Days and nights I laid not moving, knotted up in my mind and in a constant state of nostalgia, recollecting moments of our most joyous occasions; I needed to fill those empty moments you gave me when you upped sticks and left! We were a great couple though, weren’t we? My fondest memory of us was me lying awake at night and not sleeping for days, all because you filled my mind every hour, minute and second of the day with the symphony of madness, letting hatred, passion, and yourself, Evil, run through my veins. I’d grin all night and day, chuckle at your jokes of everyone’s deficiencies around me, and smile at your wisdom that had been seeded into my thoughts. Also, you need not to worry, I’ve kept our special implement in the draw, wrapped in a cloth for safe keeping, wouldn’t want it getting blunt now, would we?
We had our falling out periods where I’d shout through confusion at you, your words and ways sometimes never made sense to me and my fit of rage and aggression got the best of me, for this, I’m sorry. I know you’ve always had the best intentions for me Evil, and this time around I’ll take your kind words more into consideration, and I’ll become the protégé you would be proud of, master.

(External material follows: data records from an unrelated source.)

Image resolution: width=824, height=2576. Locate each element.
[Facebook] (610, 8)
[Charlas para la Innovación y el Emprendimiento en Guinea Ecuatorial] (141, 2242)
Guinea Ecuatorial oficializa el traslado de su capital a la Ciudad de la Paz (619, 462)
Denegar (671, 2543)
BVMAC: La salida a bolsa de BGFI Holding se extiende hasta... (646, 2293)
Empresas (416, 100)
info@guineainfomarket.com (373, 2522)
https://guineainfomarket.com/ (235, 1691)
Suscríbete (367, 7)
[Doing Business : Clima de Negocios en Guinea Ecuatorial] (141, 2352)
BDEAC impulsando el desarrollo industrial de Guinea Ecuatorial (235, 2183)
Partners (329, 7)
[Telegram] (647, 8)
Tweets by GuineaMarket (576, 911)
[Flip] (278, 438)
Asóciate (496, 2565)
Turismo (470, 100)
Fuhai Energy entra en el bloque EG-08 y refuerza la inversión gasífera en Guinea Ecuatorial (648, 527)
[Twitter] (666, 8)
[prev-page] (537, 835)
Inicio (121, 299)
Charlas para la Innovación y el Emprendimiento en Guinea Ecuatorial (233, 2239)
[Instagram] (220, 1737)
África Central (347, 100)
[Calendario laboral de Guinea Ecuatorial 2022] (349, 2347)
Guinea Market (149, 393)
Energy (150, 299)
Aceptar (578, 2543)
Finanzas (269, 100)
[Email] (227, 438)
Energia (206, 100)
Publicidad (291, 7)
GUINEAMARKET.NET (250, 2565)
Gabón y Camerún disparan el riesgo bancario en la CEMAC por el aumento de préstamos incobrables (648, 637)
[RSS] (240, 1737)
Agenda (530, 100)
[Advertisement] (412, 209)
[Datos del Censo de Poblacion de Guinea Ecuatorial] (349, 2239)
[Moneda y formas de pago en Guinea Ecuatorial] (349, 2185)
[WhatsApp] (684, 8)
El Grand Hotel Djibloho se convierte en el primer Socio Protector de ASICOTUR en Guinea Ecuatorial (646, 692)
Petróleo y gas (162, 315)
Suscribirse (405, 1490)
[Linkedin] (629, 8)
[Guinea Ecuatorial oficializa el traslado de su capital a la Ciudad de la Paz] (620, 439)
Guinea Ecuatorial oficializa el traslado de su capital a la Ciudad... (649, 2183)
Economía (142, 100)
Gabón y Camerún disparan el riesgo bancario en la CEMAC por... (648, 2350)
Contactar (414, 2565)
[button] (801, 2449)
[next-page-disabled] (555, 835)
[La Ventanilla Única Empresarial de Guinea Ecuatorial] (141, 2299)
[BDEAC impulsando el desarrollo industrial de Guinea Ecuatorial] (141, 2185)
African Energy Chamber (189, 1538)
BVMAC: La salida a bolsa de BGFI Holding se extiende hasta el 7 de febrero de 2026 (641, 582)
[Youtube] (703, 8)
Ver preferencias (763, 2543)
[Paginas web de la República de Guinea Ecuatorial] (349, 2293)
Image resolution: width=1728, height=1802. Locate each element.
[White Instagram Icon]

This time around, won’t you stay a little longer? I profoundly missed you before and I don’t think I could part with you again. I waited around for you like a lost puppy, hoping that I would see the day of you coming back around again, but as I’ve said, I hope you stay longer if not forever.
The pain of becoming normal was unbearable when you left, the fluids in my body slowly turned into something of the natural substance my body should be making, the acid of normality slowly and painfully burned inside me and disintegrated what you left in me into nothingness, diluted to its thinnest form. From this happening, Evil, my mind was being warped by society and everyone tried to have a say in how I should be and feel, miserably attempting and failing on a grand scale on their efforts, I wasn’t going to give into them.
They came in numbers reaching to the thousands to make me relinquish under their ‘power’, but I remembered something you had told me in the past “They are all afraid of you and your potential, you are unique, you are a one of a kind; never give in to the other side.” You told me about these people, that they try to change what they don’t understand, and that they won’t stop until you become one of them. What was the punishment to them for this? Pain, wasn’t it? It’ll be y pleasure, Evil.
This time around will be fun, it’ll be just like old times but better, my brain has matured and become more of a sponge. I can’t wait to crack out the sharp friend again and have you offload your methods of torment and hate onto me to use against others. Like a minion and servant to your desire, I kneel before you, I am at your will once again.